“No more running.”
Those were the words Dr. Madden spoke that brought me to tears. As I sat in the exam room and we discussed my options – cast, boot, surgery, rest, crutches, I found myself so lost in my emotions. He held up my x-ray to the light and showed me the very clear image of my foot and the fibular sesamoid bone that is in two pieces. Then he pulled out the report for the bone scan. I knew all of this before going in to his office, but somehow I had hoped that maybe it wouldn’t be THAT bad.
I sat on that exam table, tears and snot dripping from my face (I am not one of those women who cries cutely) and I asked him the same question every runner asks, “when can I run again?” He, of course, laughed at my question and then explained the recovery process to me.
I will run again one day. I will start back at square one, but I will run again. Running is something I have grown to love. I am a runner. Running is what I do. When life is chaotic – I run. When I am upset – I run. When I am happy – I run. When I need quiet time – I run. The answer is always “go for a run,” no matter what the question is.
So here’s where I realize I have a problem. I was presented tonight with the question, “what is it about NOT running that is so terrible?” And boom! That’s where it hit me – I’ve idolized running.

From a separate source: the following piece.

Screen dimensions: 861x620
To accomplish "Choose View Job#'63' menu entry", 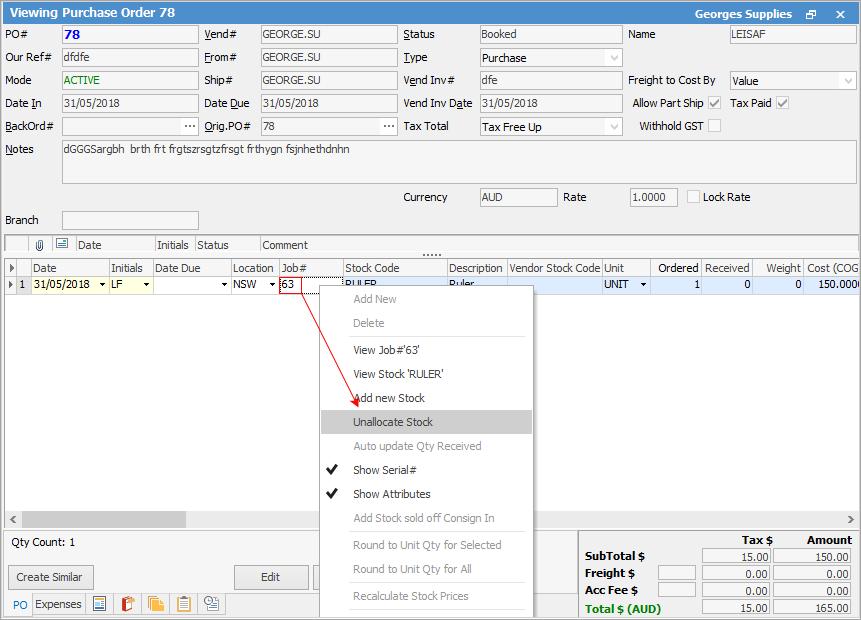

I’ve stopped trusting God for my salvation and I’ve been looking for it on my own through my success in running.
I never thought I could run, but once I started running, I took off and didn’t look back. So when I started having an achey pain in my right foot last August, I ignored it. When I finally went to the doctor they said it was a stress fracture. Then another doctor said it was just my shoes – I liked that answer better, so I bought new shoes and kept running…even though I was still in pain.
Then, as I was training for a half marathon I hurt my left foot. The initial diagnosis was stress fracture. Then it was osteochondritis defect lesion. Now, it’s tendonitis.

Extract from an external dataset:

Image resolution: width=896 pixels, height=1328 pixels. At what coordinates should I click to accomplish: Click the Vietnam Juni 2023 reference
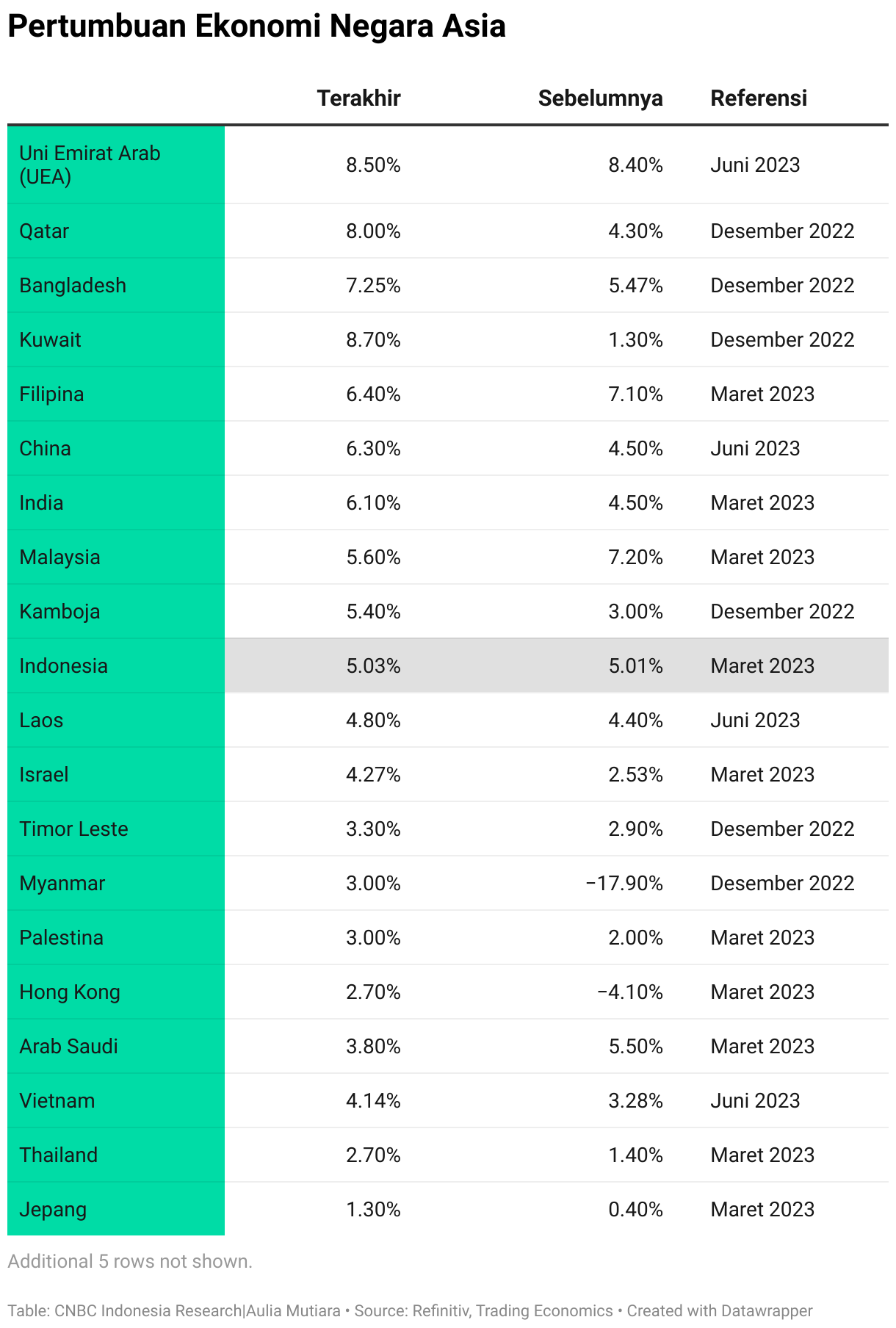(755, 1100)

Now that I’m seeing a podiatrist, I’m finally getting accurate care for my feet. It’s hard for me to accept that I cannot run right now and I’m literally grieving the temporary loss of my ability to run. It turns out that achey pain in my right foot from last year is a broken bone. So now, I am having surgery next month to remove my fibular sesamoid bone and 3-4 months after that I will be able to run again.
Running is wonderful. It’s good and healthy and freeing. But just like any other good thing in this world, when it becomes more important than God it is no longer a good thing.
My biggest problem though doesn’t even have anything to do with running. My biggest problem is that I’ve put God on the back seat of my life and let running take the wheel. Now, I look back to the cross.
In church this morning, my pastor said something to the effect of – when I’m having a hard time trusting God, I need to look back at what God has done in my life in the past. Which also reminds me of something a very sweet friend of mine told me about 2 years ago, “look at what God did then. He will do it again.”
I’m thankful for sweet friends, a great small group, an awesome pastor, but mostly for a loving and faithful God who has given me more grace and mercy than I deserve.
I am scared of surgery. I am scared of not running again. I am scared of all the “what ifs”. But what I know is that no matter what, God is in control of it all. He already knows.
Yes, I am currently struggling to trust God because this is not how I want things to go. But in the midst of that struggle, I also know that He is helping me to trust Him more each day.